The question of whether humanity’s collective intellect is diminishing is driven by decades of standardized testing data. For much of the 20th century, observed cognitive performance across populations showed a steady, encouraging rise. Recent findings, however, suggest that this long-term progression has stalled and, in many developed nations, has begun to reverse. Analyzing these trends requires understanding how scientists quantify intelligence and what the data reveal about performance changes over time.
How Cognitive Ability is Measured
Researchers rely on standardized tests to quantify cognitive ability across large populations. These assessments typically separate general intelligence into two primary components: fluid and crystallized intelligence. Fluid intelligence represents the capacity to solve novel problems, reason abstractly, and identify patterns without relying on accumulated knowledge. This ability is often measured using non-verbal assessments like Raven’s Progressive Matrices.
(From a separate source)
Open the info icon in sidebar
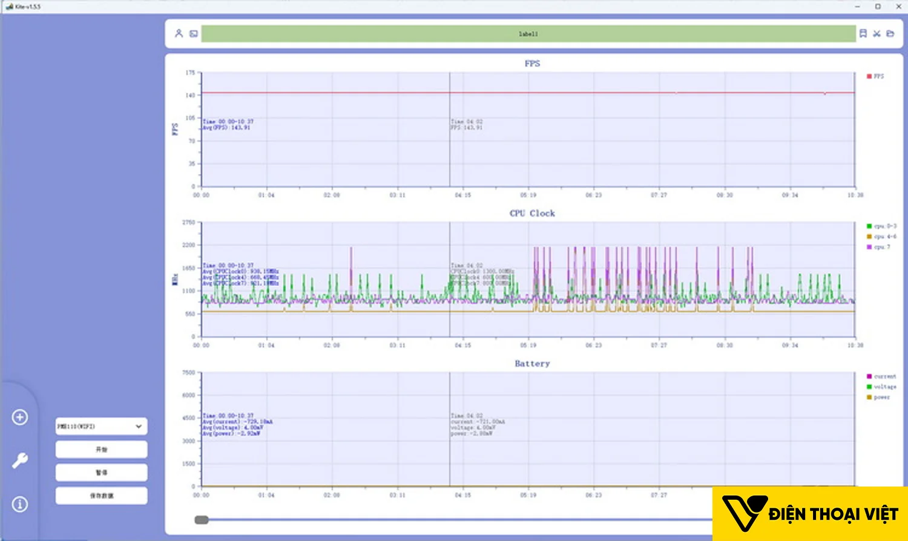pos(20,503)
Crystallized intelligence, conversely, is the knowledge and skills acquired through learning, education, and life experience. Vocabulary, general information, and arithmetic skills are examples of this accumulated knowledge. Comprehensive test batteries, such as the Wechsler Intelligence Scales (WISC), include subtests for both types of cognitive function. These tests provide a consistent method for tracking population-level changes, but they measure performance relative to a defined norm.
The distinction between these two types of intelligence is important because they develop differently throughout a person’s life. Fluid reasoning tends to peak in early adulthood before gradually declining, while crystallized knowledge can continue to increase well into later life. This difference allows researchers to pinpoint which specific mental skills are changing when they observe a shift in overall test results. By continuously re-norming these tests, scientists track generational differences in cognitive performance.
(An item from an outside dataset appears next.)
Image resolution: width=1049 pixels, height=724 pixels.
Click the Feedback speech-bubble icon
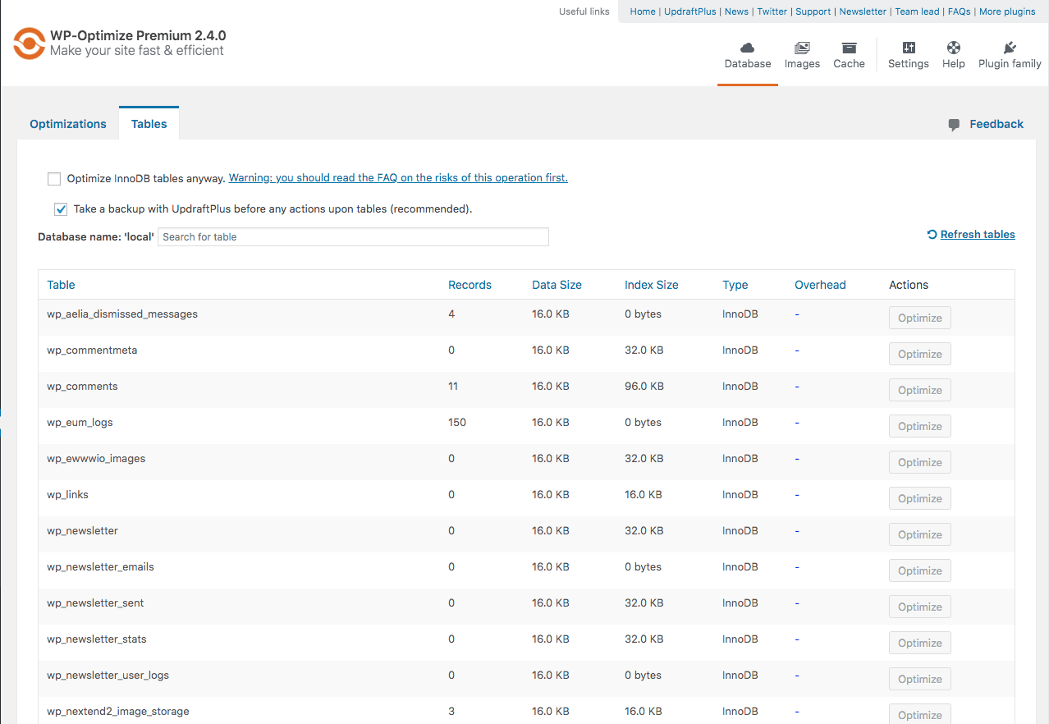coord(953,123)
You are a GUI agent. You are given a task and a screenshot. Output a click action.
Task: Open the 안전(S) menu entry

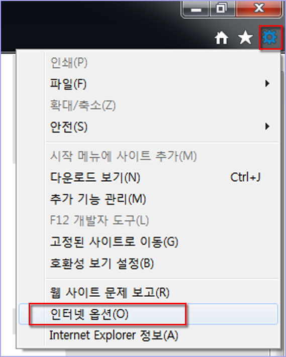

The Historical Trend of Rising Scores
For approximately 100 years, beginning around the early 1900s, standardized test scores demonstrated a remarkable and sustained upward trajectory worldwide. This phenomenon, known as the Flynn Effect, showed that each successive generation performed significantly better than the one before it. The average gain observed across many developed countries was substantial, often approximating 3 points per decade.
This consistent increase was observed across various measures and age groups. The magnitude of the cognitive leap was such that a person from the early 20th century would likely score far below the current average on a modern standardized test. The gains were not uniform across all cognitive domains; some evidence suggests that gains in fluid intelligence, particularly abstract problem-solving, were initially more pronounced than gains in crystallized knowledge.
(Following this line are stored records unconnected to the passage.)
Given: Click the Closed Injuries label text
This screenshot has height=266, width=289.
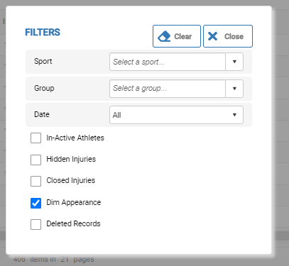Looking at the screenshot, I should [71, 180].
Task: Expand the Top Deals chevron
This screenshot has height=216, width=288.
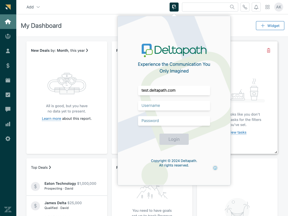Action: pyautogui.click(x=50, y=167)
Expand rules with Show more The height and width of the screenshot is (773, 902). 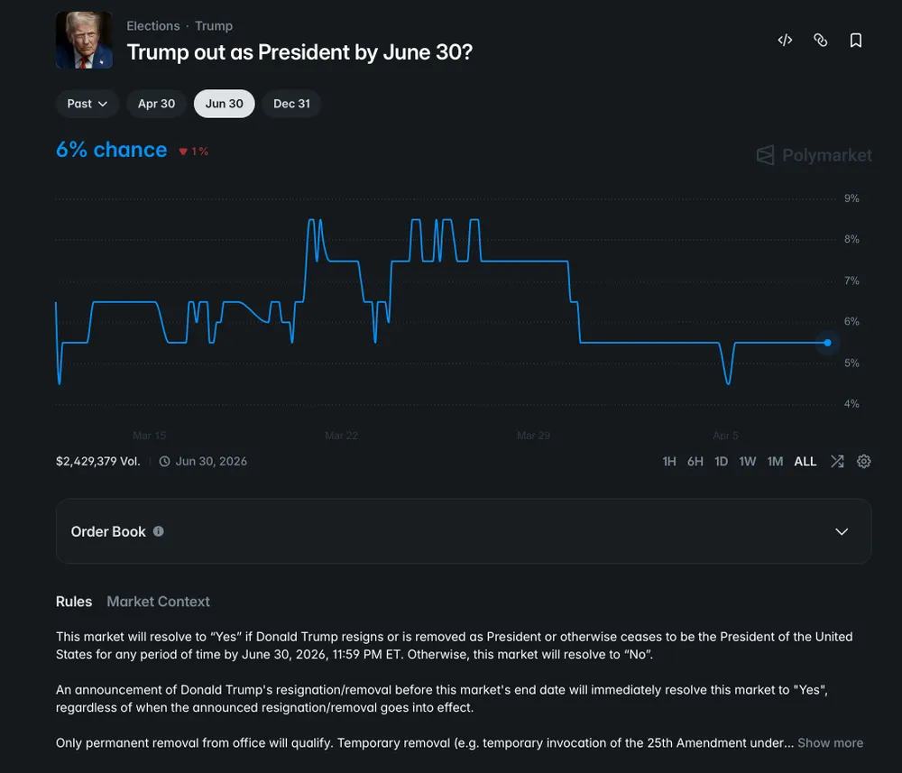(x=830, y=743)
This historical data established a clear expectation of generational cognitive improvement. The continuous rise in average performance provided a baseline against which all subsequent test results would be compared.
Evidence for Recent Declines
The decades-long trend of rising scores began to falter in the late 20th century, leading to what is now termed the “Anti-Flynn Effect.” Studies analyzing large, mandatory testing cohorts in several developed nations have documented a clear reversal of the historic gains. In Norway, an analysis of the cognitive scores of conscripted men born between 1962 and 1991 found that scores peaked for those born in the mid-1970s and then began a steady decline. This reversal was equivalent to a loss of approximately 7 points per generation.
Similar patterns of decline have been observed in other European nations, including Denmark, Finland, France, the Netherlands, and Britain. Data from Danish male conscripts showed performance peaked in the late 1990s before moderately declining to levels seen a decade earlier. The pattern is not limited to Europe; research in the United States, utilizing data from 2006 to 2018, also revealed a decline in scores across multiple cognitive categories.
The decline appears to be most pronounced in specific cognitive domains, particularly those related to fluid intelligence and abstract reasoning. Studies in the US sample found drops in scores for verbal reasoning, matrix reasoning, and number series tasks, which are core elements of fluid ability. This suggests that the skills related to logical thinking and problem-solving are showing the sharpest deterioration.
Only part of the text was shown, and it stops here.